▶ PASSAGE FOR REVIEW
----

Rwanda Exiles Endure Fights, Cutoff of Food
Food supplies to about 250,000 refugees at this sprawling Hades were suspended Friday and fatal gunfire broke out at another camp as tensions boiled over between destitute Rwandans and predatory Zairian soldiers.
Relief workers said they feared for their safety in this camp, 40 miles from the city of Goma. They halted trucks that were to carry 220 tons of food, compounding the despair of the men, women and children in this diseased, hungry and thirsty site, where each person can claim perhaps only a square yard of space in the dirt.
Officials of the Office of the U.N. High Commissioner for Refugees pleaded with Zaire to bring its soldiers under control. Relief workers and officials from the U.N. agency met into the night to decide whether aid convoys would resume this weekend. If not, the stacks of bodies that still line the road here are sure to grow higher by the day.
At the even larger Kibumba camp 15 miles south of here, a dozen soldiers in Zairian uniform opened fire Friday on a mob of refugees, killing one elderly man and wounding three others, including a 6-year-old, relief officials said. They said the soldiers were raiding the camp along the road, looting what few blankets and possessions the Rwandans had. Refugees surrounded them in a throng.
The soldiers shot their way out, spreading fear and anger through the 1 million or so ragtag remnants of the once-ruling Hutu majority of Rwanda now encamped in this region.
“The situation is getting really out of control,” said Panos Moumtsis, spokesman for the U.N. refugee agency. And the only people who can bring order, he said, are Zairian officers.
“First of all, they need to discipline their soldiers,” he said. “Instead of imposing order, they are the ones causing all the trouble. Security is very, very bad. Relief workers fear for their security.”
That tensions would boil over seems inevitable given the volatile conditions here. Zairian soldiers are paid almost nothing and have long been accustomed to creating a salary by extorting money and goods from citizens, Goma residents said.

----

▶ EXTRACTED DATA
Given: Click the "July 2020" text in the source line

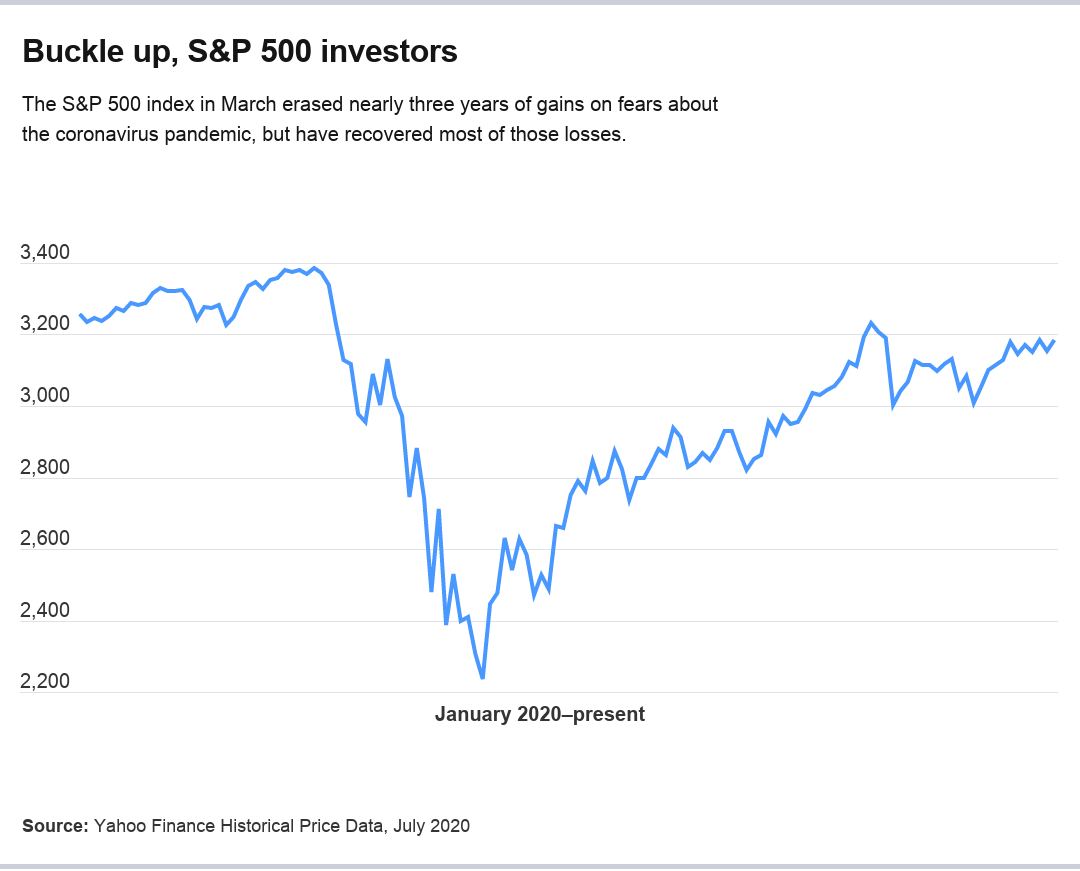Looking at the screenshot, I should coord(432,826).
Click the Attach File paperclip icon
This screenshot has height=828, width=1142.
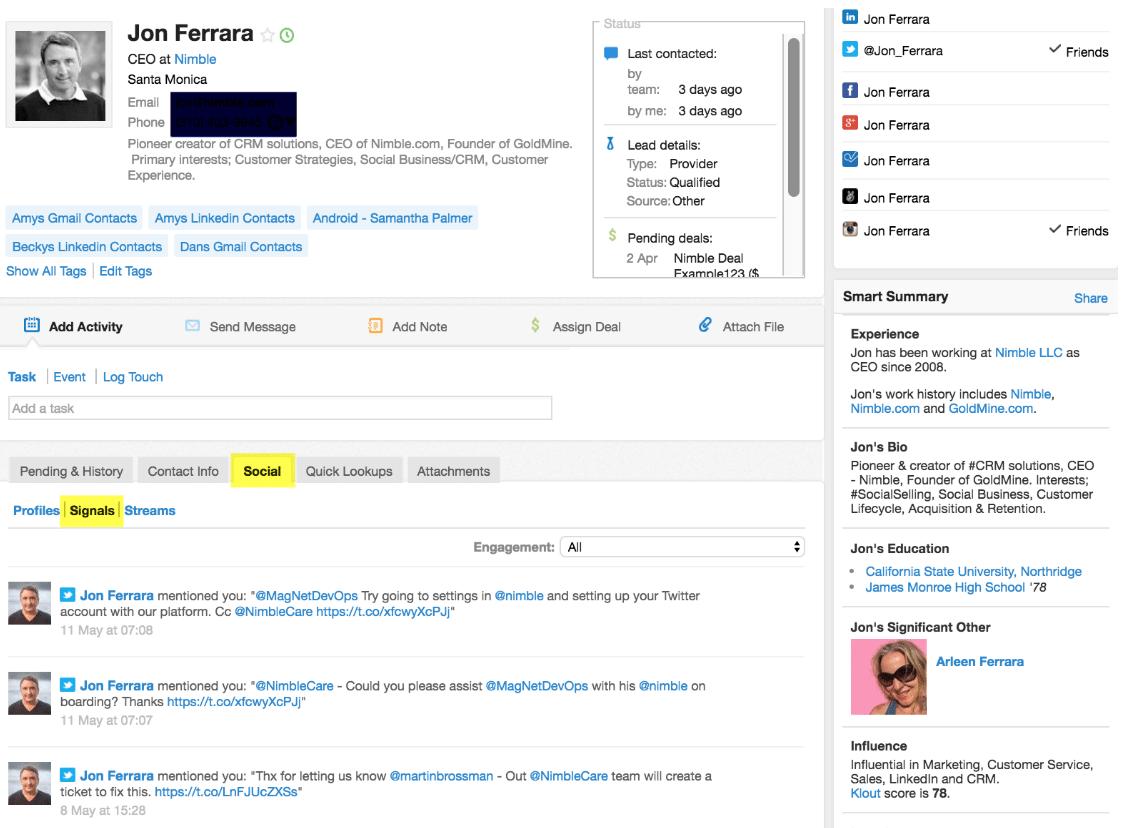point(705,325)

----

▶ WHAT TO DO
- a) Translate the following sentence from the article on Rwandan refugees in Zaire into Spanish: "The soldiers shot their way out, spreading fear and anger through the 1 million or so ragtag remnants of the once-ruling Hutu majority of Rwanda now encamped in this region."
- b) Continue the article on Rwandan refugees in Zaire, beginning after its final sentence.

▶ RESULTS OF THE TASKS
- a) Los soldados se abrieron paso a tiros, sembrando el miedo y la ira entre el millón, aproximadamente, de harapientos restos de la otrora gobernante mayoría hutu de Ruanda, ahora acampados en esta región.

- b)
Added to that corrupt atmosphere has been the enticement of vulnerable refugees, with their money and meager possessions protected by nothing more than grass huts barely bigger than dog houses or frail tents of plastic sheeting. And consider that great territorial animosity already existed between Zairians and Rwandans along the border.
“They need food up there every day--we’re very concerned,” Jillian Hazell of the World Food Program in Goma said of conditions in Katali and surrounding areas.
Relief officials said they did not know how long refugees here could manage before hunger added to the miseries of disease and dehydration. Most relief workers stayed clear of the camp Friday.
A few journalists entered the area, but it was impossible to determine the extent of food stockpiles. One man displayed a bowl of grain, another a six-gallon jug of beer fermented from bananas. But a family of six lying in the uncovered frame of their tent had only the food that was boiling on a smoky campfire at that moment.
Squeezing among the multitudes at the camp, one could see a child eating sugar cane, a woman selling a small stalk of green bananas, a small mound of potatoes inside a tent. But there were many more empty pots than full ones; every third refugee interviewed said he had been accosted by soldiers in Zairian uniform.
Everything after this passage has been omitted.